DATASET ENTRIES.
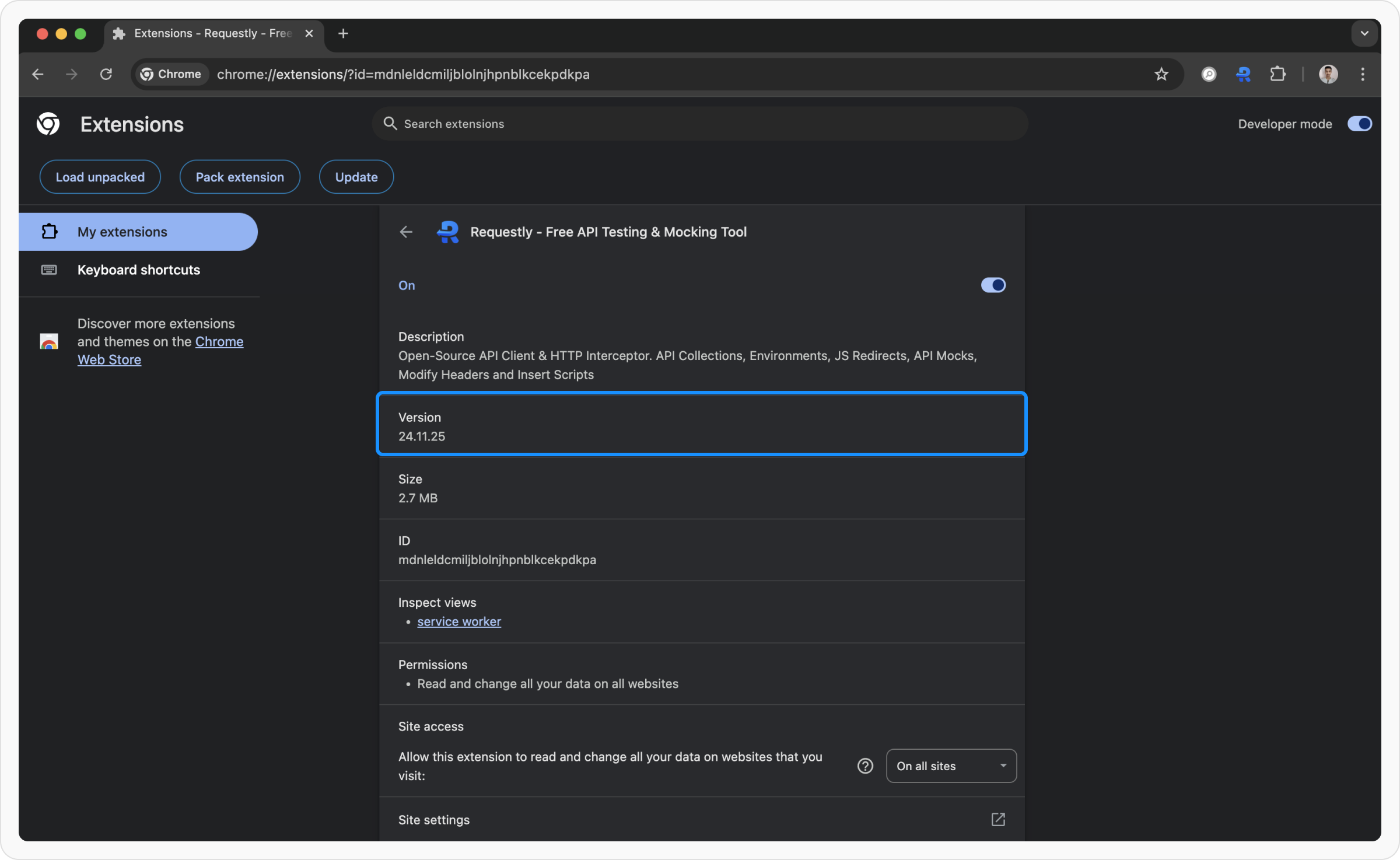Image resolution: width=1400 pixels, height=860 pixels.
Task: Expand the tab search chevron in the title bar
Action: tap(1364, 33)
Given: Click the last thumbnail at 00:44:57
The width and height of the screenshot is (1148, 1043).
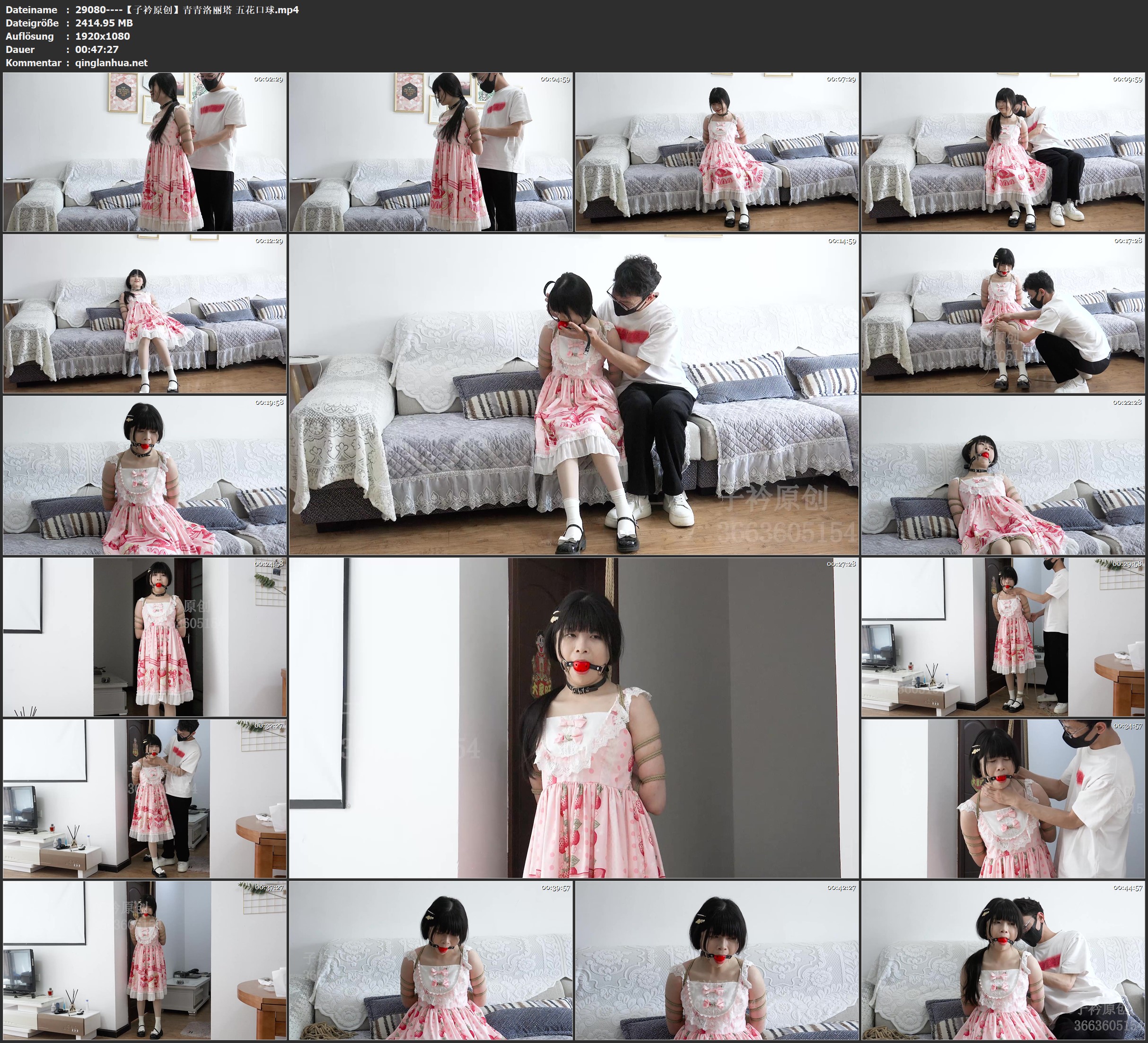Looking at the screenshot, I should coord(1003,960).
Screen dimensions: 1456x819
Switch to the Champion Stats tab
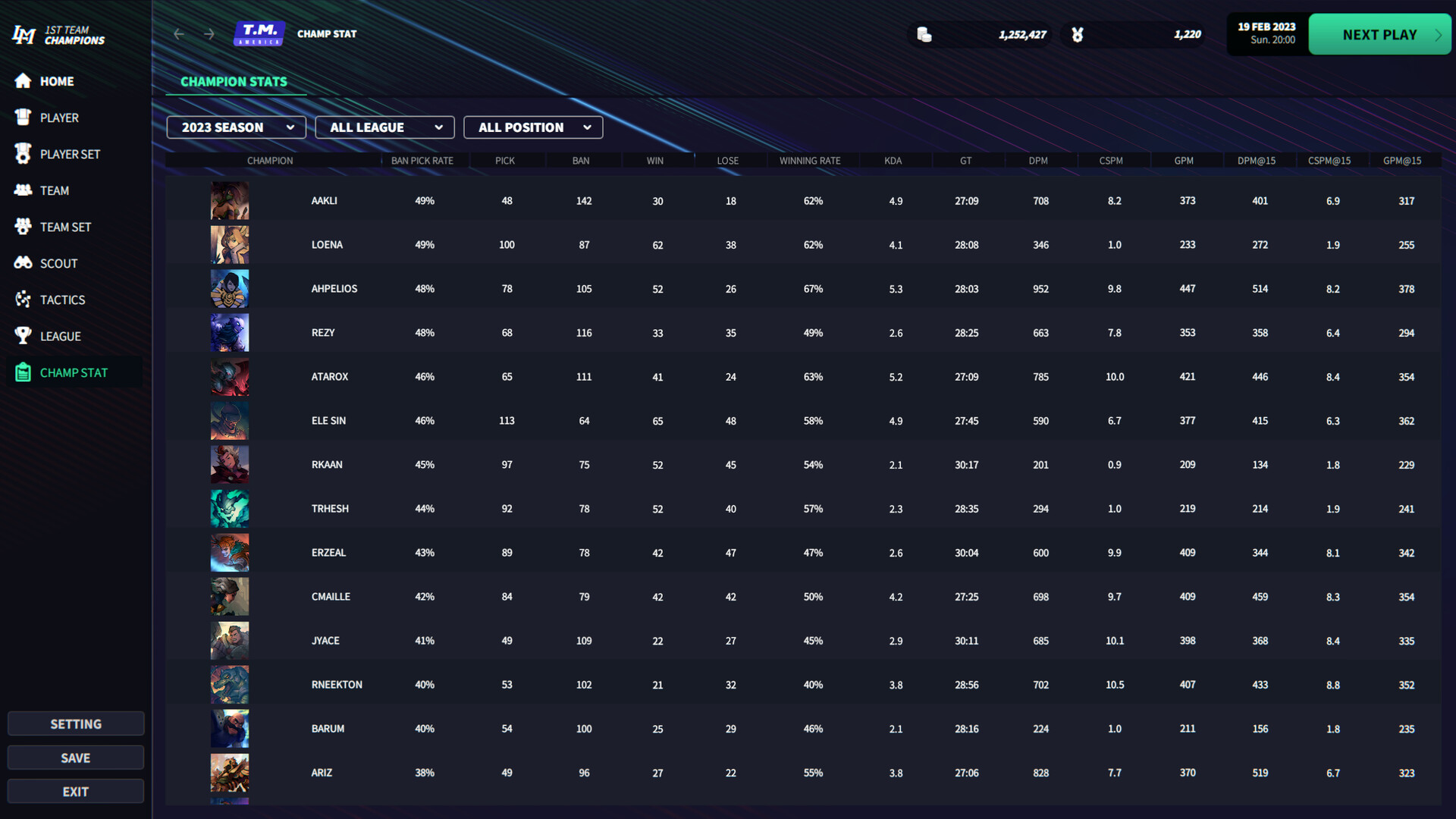[235, 81]
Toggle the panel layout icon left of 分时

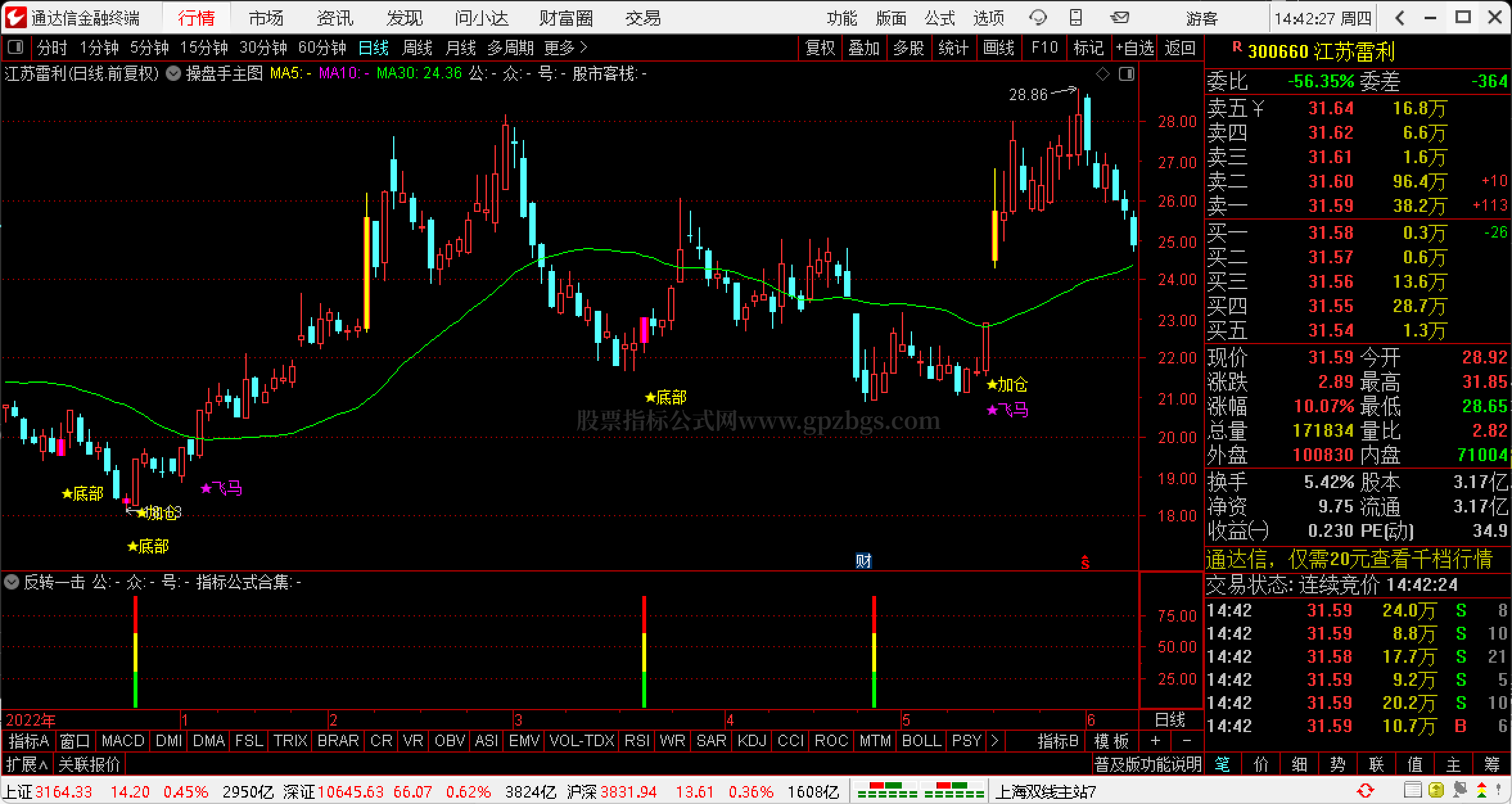(14, 48)
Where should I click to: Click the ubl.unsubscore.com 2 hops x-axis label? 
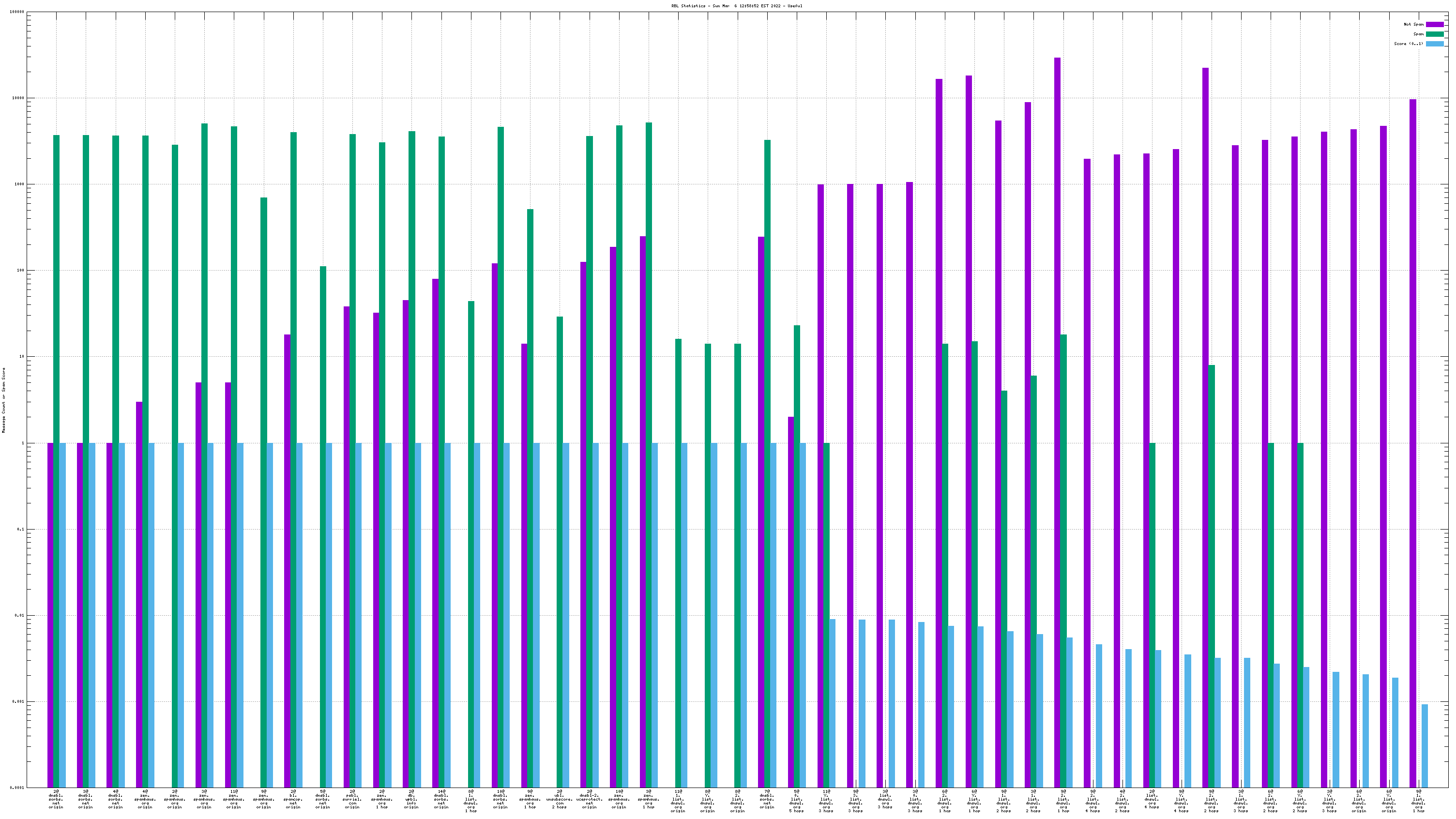click(560, 799)
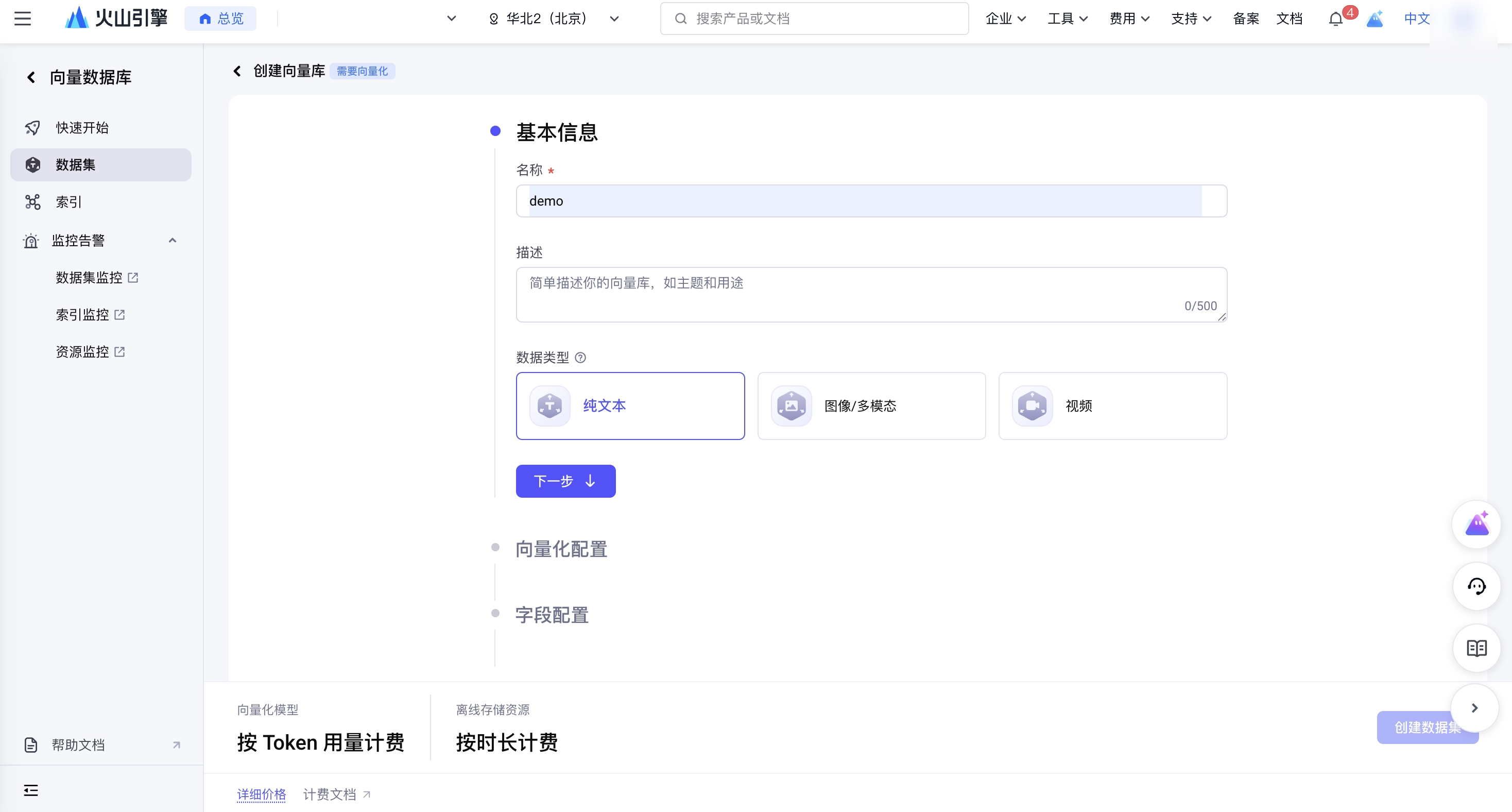
Task: Open the AI assistant floating button
Action: pos(1476,525)
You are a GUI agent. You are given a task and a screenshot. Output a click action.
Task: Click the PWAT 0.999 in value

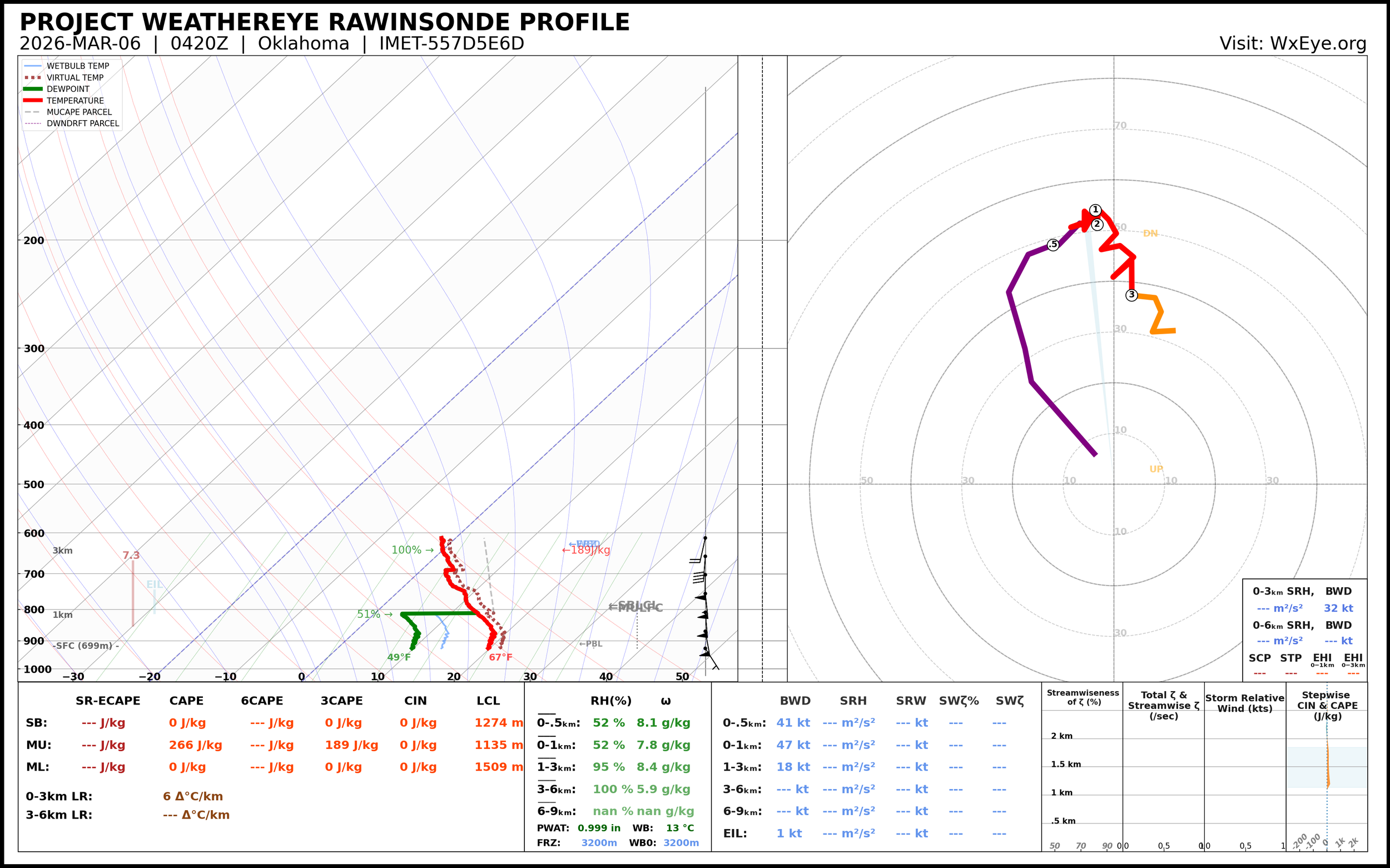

EXERCISE AIM.
Once you find the line that contains "You are a GUI", reproduce it and every line after it through the end of the entries above, exactly as written, with no pictures.

ANSWER TO THE EXERCISE.
You are a GUI agent. You are given a task and a screenshot. Output a click action.
Task: Click the PWAT 0.999 in value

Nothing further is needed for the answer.